FS#44848 - [coreutils] tr produces messy nonsense when using UTF-8 characters
Attached to Project:
Arch Linux
Opened by Mathias Steiger (mathiassteiger) - Monday, 04 May 2015, 13:58 GMT
Last edited by Sébastien Luttringer (seblu) - Wednesday, 13 May 2015, 22:43 GMT
Opened by Mathias Steiger (mathiassteiger) - Monday, 04 May 2015, 13:58 GMT
Last edited by Sébastien Luttringer (seblu) - Wednesday, 13 May 2015, 22:43 GMT
|
Details
/usr/bin/tr is owned by coreutils 8.23-1
Example: echo -en "asdgf\nadsfdssdsaf" | tr '\n' '≠' Expected output: asdgf≠adsfdssdsaf Actual output: asdgfâadsfdssdsaf Hex: 7361 6764 e266 6461 6673 7364 6473 6173 0066 Example: echo -en "asdgf\nadsfdssdsaf" | tr 'asd' '≠' Expected output: ≠gf\nadsfdssdsaf Actual output: ≠gf\n⠉f âf Hex: 89e2 67a0 0a66 a0e2 6689 89a0 a089 e289 0066 Example: echo -en "asdgf≠adsfdssdsaf" | tr '≠' '\n' Expected output: asdgf\nadsfdssdsaf Actual output: asdgf\n\nadsfdssdsaf Hex: 7361 6764 0a66 0a0a 6461 6673 7364 6473 6173 0066 This used to work for years now it is all weird. locale settings are irrelevant. Terminal used is irrelevant.
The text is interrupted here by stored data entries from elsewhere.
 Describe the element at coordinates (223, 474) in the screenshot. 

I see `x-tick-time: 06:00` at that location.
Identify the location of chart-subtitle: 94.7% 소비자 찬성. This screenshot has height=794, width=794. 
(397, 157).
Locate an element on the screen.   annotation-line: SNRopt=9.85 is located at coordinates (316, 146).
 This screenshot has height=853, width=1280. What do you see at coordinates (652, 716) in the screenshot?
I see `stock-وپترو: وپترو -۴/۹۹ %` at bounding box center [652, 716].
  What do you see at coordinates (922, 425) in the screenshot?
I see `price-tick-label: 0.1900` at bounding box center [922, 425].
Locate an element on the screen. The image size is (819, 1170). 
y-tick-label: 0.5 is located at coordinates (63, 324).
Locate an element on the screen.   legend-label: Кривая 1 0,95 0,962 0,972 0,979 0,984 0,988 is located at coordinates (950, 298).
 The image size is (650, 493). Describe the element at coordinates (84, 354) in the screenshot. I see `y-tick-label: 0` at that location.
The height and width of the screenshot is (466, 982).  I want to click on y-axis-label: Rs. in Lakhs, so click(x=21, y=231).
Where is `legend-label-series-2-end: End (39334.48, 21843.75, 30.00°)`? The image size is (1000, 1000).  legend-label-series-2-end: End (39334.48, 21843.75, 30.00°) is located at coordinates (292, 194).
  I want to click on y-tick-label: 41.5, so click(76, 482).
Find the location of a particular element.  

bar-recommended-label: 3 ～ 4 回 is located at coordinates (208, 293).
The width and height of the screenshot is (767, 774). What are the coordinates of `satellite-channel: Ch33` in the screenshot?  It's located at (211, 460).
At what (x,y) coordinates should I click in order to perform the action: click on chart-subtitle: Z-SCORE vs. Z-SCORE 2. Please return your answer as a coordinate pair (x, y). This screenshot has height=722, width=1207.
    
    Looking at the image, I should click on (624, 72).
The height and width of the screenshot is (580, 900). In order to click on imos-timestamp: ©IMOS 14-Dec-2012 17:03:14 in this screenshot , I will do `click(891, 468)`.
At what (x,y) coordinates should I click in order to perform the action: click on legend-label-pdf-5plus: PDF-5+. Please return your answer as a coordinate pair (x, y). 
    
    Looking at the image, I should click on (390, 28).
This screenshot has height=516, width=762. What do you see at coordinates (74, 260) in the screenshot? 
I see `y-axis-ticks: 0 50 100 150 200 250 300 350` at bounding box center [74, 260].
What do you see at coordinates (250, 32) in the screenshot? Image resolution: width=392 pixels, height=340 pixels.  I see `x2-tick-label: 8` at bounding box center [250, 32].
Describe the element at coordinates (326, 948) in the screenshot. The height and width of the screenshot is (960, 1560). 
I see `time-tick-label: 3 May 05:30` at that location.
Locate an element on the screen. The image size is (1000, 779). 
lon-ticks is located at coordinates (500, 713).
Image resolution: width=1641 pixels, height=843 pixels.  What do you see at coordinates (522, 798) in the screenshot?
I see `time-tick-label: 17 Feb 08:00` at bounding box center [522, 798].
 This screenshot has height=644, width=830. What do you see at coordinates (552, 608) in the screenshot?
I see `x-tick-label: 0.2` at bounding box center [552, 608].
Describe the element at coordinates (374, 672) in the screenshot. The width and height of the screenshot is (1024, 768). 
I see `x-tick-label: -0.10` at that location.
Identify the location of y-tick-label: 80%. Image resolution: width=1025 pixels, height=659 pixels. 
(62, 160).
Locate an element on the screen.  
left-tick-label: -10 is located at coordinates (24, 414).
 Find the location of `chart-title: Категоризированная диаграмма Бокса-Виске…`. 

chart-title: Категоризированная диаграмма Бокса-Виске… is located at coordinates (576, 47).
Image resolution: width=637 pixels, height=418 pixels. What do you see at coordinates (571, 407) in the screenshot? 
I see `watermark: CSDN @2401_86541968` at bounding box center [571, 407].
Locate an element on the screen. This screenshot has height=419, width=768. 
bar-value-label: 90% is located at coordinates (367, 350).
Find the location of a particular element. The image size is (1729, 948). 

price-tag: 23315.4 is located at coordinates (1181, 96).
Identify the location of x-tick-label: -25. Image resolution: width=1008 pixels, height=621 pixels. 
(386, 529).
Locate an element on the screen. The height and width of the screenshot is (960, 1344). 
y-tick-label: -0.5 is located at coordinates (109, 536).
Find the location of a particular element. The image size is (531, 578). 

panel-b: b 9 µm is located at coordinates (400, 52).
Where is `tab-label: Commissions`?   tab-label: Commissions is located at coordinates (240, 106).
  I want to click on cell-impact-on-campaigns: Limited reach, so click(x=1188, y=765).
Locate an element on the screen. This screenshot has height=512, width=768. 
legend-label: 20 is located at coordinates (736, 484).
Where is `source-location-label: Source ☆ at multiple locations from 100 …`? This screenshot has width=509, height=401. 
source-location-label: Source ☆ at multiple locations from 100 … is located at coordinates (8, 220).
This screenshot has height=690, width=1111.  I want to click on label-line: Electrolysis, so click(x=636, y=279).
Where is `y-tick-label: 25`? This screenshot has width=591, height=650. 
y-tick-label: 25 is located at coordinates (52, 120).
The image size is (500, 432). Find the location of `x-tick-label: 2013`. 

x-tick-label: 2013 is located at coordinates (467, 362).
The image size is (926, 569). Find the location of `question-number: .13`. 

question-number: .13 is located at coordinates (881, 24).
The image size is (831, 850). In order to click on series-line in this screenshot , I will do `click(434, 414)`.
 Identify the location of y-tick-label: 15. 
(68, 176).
Alias set is irrelevant. |
This task depends upon
Closed by Sébastien Luttringer (seblu)
Wednesday, 13 May 2015, 22:43 GMT
Reason for closing: Upstream
Wednesday, 13 May 2015, 22:43 GMT
Reason for closing: Upstream
Did you have reported this bug upstream?
<cut>
Currently ‘tr’ fully supports only single-byte characters.
Eventually it will support multibyte characters; when it does, the ‘-C’
option will cause it to complement the set of characters, whereas ‘-c’
will cause it to complement the set of values. This distinction will
matter only when some values are not characters, and this is possible
only in locales using multibyte encodings when the input contains
encoding errors.
</cut>
If it used to works for years, maybe upstream will accept your report. Nonetheless, I will close it here.